Robert J. Maxwell
There is nothing new under the sun or under the clouds for that matter.Here are two quick ways to tell if a suspense thriller is going to be aimed at those above the mental age of fourteen or below. These tests are infallible. (1) The camera is perched behind someone's shoulder. The performer picks up a mirror and looks into it. If his reflected face is staring out of the mirror directly at YOU, the viewer, instead of at himself, the audience is still enjoying its physical growth spurt. (2) The villain has set up a time bomb, devised to explode at a certain moment. If anyone views its internal milieu, there is a red digital read out that counts the hours, minutes, and seconds left. Why the bomb maker would want to add this convenient fillip remains a mystery to all but the screenwriters. If both warning signs are present, don't expect much in the way of sophistication. If only one is present, the movie enters liminal status.I don't see that there is any need to run through this tired plot with its tired characters. You know the troublemaker aboard every airplane in jeopardy? He's the guy who's angry and frightened, gets in everyone's hair, demands to know what's going on. He's here, along with the heroic pilot, the youngsters who fall in love under stress, the anxious flight attendants. I missed the little old lady whose prayers save the airplane though. And it's too bad they couldn't have the sick kid aboard, the one that needs a kidney transplant or a transfusion of a rare blood type. Their absence leaves the viewer feeling incomplete, a jigsaw puzzle complete except for half a dozen missing pieces.Not that the film doesn't have its good points. Ernie Hudson has a nice role, for instance, and he's a fine supporting actor. He gave me a good deal of reassurance when he and I were performing in "Weeds" together. "Weeds" is so good, so sublime, that no English word can describe it.
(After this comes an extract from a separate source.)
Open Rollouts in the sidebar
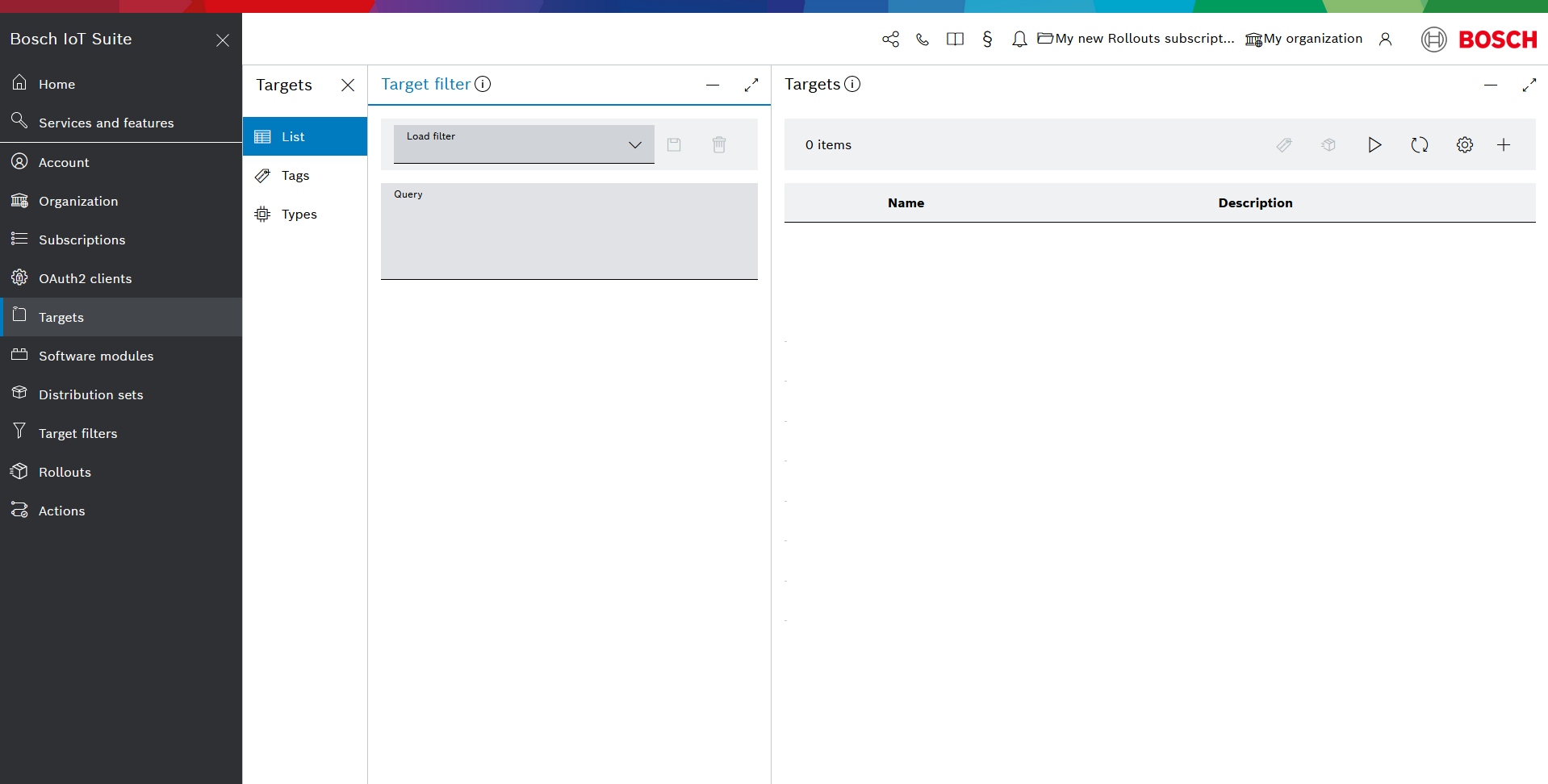Image resolution: width=1548 pixels, height=784 pixels. pyautogui.click(x=65, y=473)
It's just superb. (That's the French "superb", not the English.) Except for one essential to the story, we're at least spared multiple back stories of the passengers. And the airplane didn't have to fly through a CGI-created thunderstorm, probably because the budget didn't allow it.Still, it's a thought-provoking movie. The thought it provokes is: "Man was never meant to fly."
TxMike
I saw this on DVD. My neighbors bought it as part of a 2 for 1 on the single disk. The sound is ProLogic and the picture is fine, but nothing special.The premise is, a plane load of tourists are leaving Australia to fly home to Los Angeles. One passenger is a woman and her new husband on their honeymoon. But she is being watched by her ex husband, an engineer, who has not gotten over the heartbreak of the split. So he is planning revenge.Jack Wagner is the Captain of the flight, John Prescott. His co-pilot is cute Christine Elise as Kim McGee. As they are going along in this routine flight, they are jolted by a phone call telling of an explosive device aboard the plane. Ernie Hudson is Danny Gorlin, Los Angeles bomb expert, who has to abort his planned attendance at the Lakers game to try and talk Prescott through de-fusing the device.For a TV movie, it is fairly well made, and the acting is good.
Haze1
This is one of the worst things I have seen on TV. I would have accepted it if it would have been made in the 70s or 80s. Nowhere to Land has all the stupid things you remember from the films from that time. For example:There is a bomb on a plane in Nowhere to Land witch every one know will explode in very short time. The situation is really hectic but there is always time for a the typical "time stop" that you see in American movies. Here we have everything from a nice speech from pilot to wife... a kiss and some talk between a boy and a girl before jumping out of the airplane. All this while the bomb is ticking or deadly gas is spreading in the cabin.The bomb releases a danger gas that are spreading through the cabin. But instead of running away from it the crew always looks at it first for about 10 seconds and then run.The pilots teacher and former co-pilot is on the plane and dies quite heroically in the end trying to move the bomb further away from the passenger. However the movie ends in pure happiness like we should have forgotten all about him.Nowhere to Land includes most of the old clichés that we have seen over and over again and are sick of seeing. Therefore I think it would have been better to make this a comedy and change the title to "Not another plane movie".
Bcaldc10
Could it be possible for a film to have any more worn cliches as this film? Another airliner in trouble. Another heroic captain saving the passengers from certain doom. There was absolutely zero suspense and zero originality here. As the plane's pilot Jack Wagner was awful. All smirk and smarm and no hint of realism. When making your viewing reservations be sure to book another flight. This one was grounded for mechanical defects.